Les députés, alors que certains décrets liés à la loi d'orientation nationale et à la loi Duplomb sont encore en attente de publication, s'activent sur diverses propositions visant à soutenir le secteur agricole, dans ce qui pourrait être une dernière initiative avant les élections présidentielles.
La ministre de l'Agriculture, Annie Genevard, a insisté sur la nécessité d'une "loi de réconciliation" entre l'urgence écologique et la nécessité de produire, selon des > déclarations au Figaro. Elle a aussi exprimé son souhait que les députés évitent toute obstruction qui, selon elle, serait perçue comme un affront par les agriculteurs. Cette loi a pour ambition d'apporter des solutions concrètes aux défis rencontrés par les agriculteurs, allant de la souveraineté alimentaire à la question de la prédation du loup.
Les pesticides : un sujet qui divise
Avec environ 2 200 amendements déjà déposés, dont certains risquent d'être invalidés, les discussions pourraient s'allonger au-delà du vote final planifié pour le 2 juin. Ce climat politique tendu pourrait être exacerbé par l'opposition des partis de gauche, qui critiquent de nombreuses mesures, jugées contraires aux droits environnementaux. Parallèlement, le Rassemblement national considère le texte comme insuffisant, tandis qu'un cadre macroniste à l'Assemblée admet que son adoption serait "une grande victoire".

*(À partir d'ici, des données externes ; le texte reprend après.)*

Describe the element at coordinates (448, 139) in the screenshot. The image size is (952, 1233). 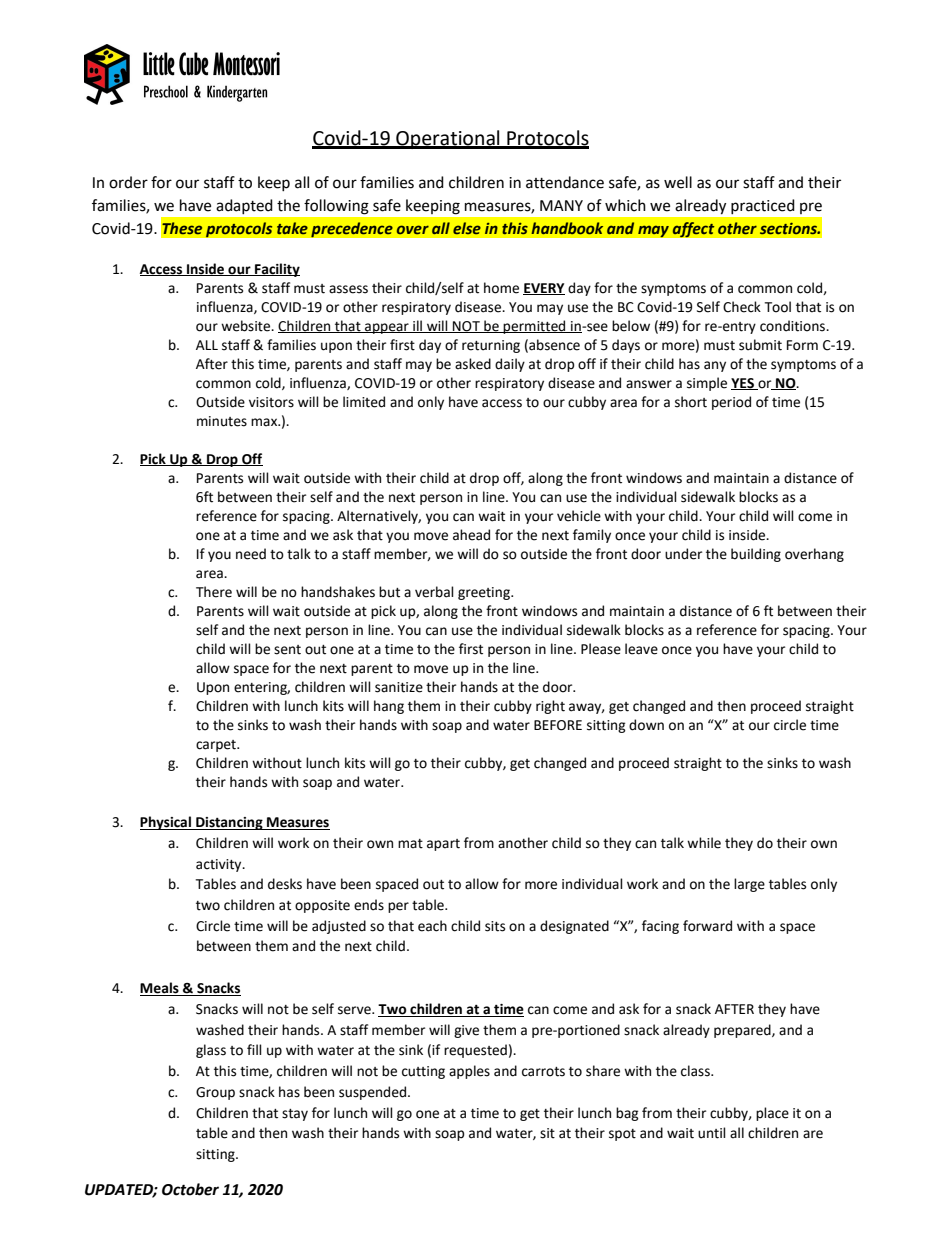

La question des pesticides, en particulier, devrait raviver les tensions. Les députés attendent avec impatience le retour du sujet de l'acétonimide, un insecticide retiré de la législation française l'été dernier après une censure du Conseil constitutionnel. La FNSEA, principal syndicat agricole, appelle à une revisite immédiate de ce sujet. Annie Genevard a réaffirmé que le gouvernement souhaite aborder ces questions à travers une législation distincte, bien qu'il soit probable que cela soit intégré au débat au Sénat, comme l'a signalé le sénateur Laurent Duplomb.

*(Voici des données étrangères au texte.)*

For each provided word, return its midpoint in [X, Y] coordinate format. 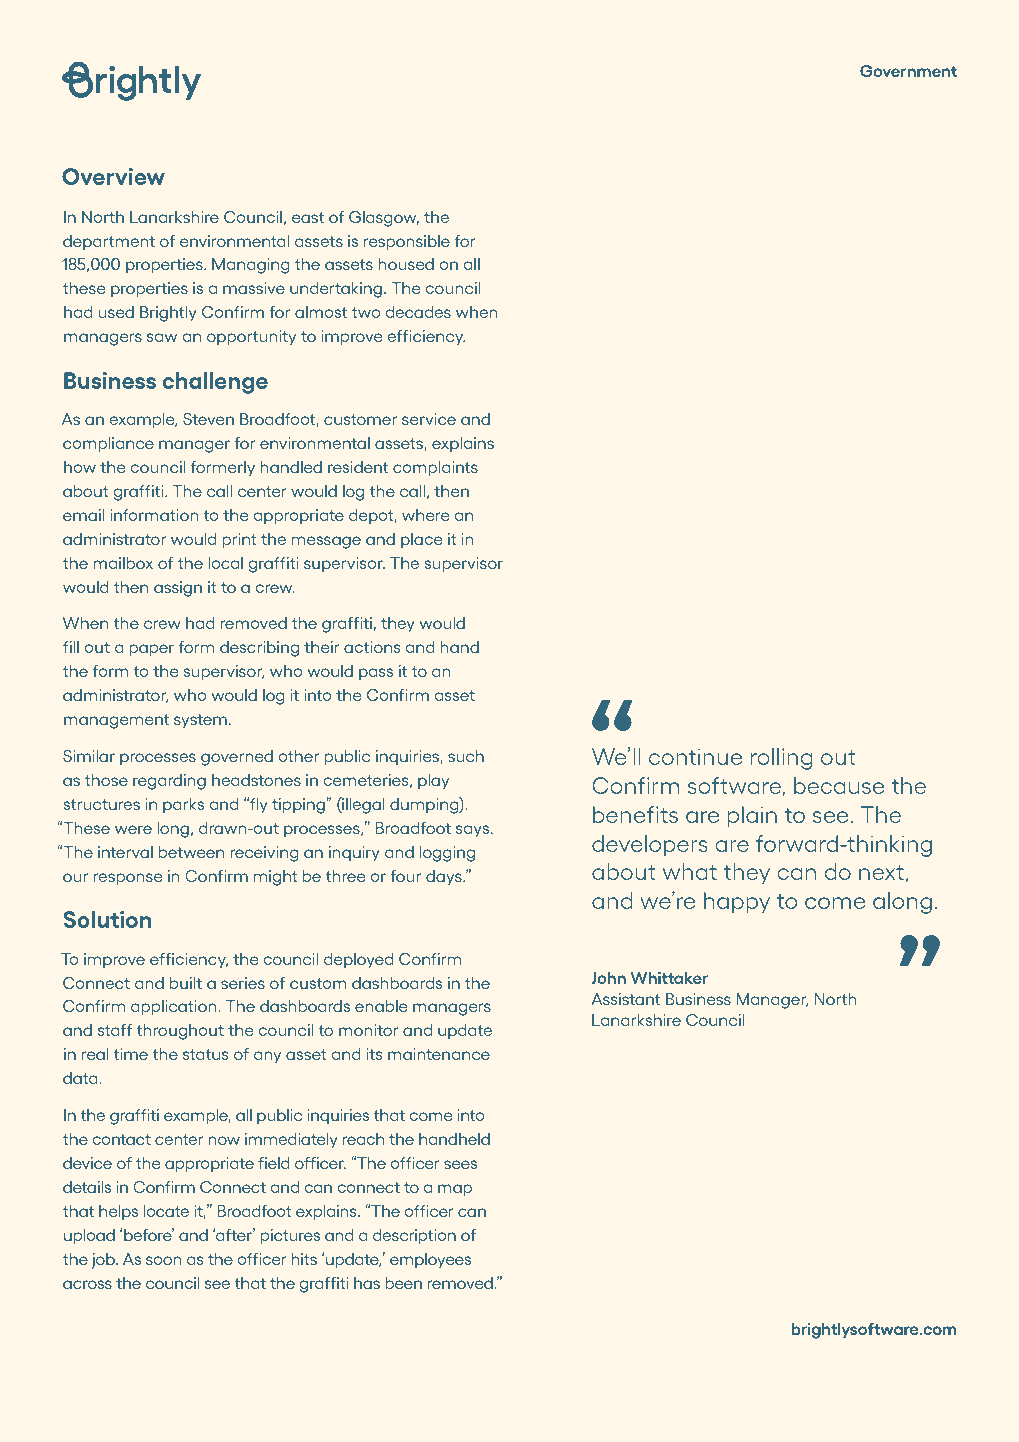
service [429, 419]
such [466, 756]
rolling [781, 759]
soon [164, 1260]
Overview [113, 176]
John [608, 978]
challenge [215, 383]
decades [418, 312]
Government [908, 71]
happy [737, 902]
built [186, 983]
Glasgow [384, 219]
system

Un encadrement des revenus agricole sous tension
Sur le sujet essentiel de la gestion de l'eau, ce projet propose de supprimer l'obligation de consultation publique pour l'approbation des projets de stockage d'eau, une décision jugée nécessaire par la FNSEA et la Coordination rurale pour débloquer des initiatives actuellement stagnantes. Des amendements favorables aux agriculteurs ont également été suggérés afin de renforcer les protections économiques contre la grande distribution, qui a exprimé son mécontentement face à ce renforcement des réglementations.
Dans un climat où chaque vote pourrait devenir un champ de bataille politique, une chose est certaine : les jours à venir seront cruciaux pour l'avenir de l'agriculture en France.